Task: Your task is to copy every line of the entries that holds the word "agent".
─── Material for the task ───
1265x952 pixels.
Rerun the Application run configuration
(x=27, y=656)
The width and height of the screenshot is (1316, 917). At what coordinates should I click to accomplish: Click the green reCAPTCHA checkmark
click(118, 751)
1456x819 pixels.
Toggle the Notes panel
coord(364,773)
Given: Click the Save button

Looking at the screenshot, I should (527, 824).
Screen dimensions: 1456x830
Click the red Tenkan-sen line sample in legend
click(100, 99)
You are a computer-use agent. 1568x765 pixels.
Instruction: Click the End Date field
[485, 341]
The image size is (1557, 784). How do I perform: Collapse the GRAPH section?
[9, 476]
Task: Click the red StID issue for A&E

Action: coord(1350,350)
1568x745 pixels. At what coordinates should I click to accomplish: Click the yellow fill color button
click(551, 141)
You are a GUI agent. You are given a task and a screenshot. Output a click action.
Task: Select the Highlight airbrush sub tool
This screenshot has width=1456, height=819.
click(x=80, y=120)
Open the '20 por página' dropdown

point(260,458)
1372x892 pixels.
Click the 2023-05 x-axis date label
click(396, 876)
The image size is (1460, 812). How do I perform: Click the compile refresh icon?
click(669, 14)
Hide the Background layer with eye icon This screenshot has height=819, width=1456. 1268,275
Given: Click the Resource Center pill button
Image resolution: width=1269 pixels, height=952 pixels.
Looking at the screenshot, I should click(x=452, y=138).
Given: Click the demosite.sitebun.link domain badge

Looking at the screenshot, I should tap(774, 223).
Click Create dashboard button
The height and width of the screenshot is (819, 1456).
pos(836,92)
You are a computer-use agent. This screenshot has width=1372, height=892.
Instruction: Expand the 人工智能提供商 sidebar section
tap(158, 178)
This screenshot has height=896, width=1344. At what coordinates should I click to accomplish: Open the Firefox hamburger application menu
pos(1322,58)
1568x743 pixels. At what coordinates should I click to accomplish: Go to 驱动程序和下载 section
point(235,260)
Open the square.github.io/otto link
───
Answer:
You are a computer-use agent. 1568x765 pixels.
You are a GUI agent. You are given a task and a screenshot. Output a click action.
You are a computer-use agent. This screenshot has width=1372, height=892.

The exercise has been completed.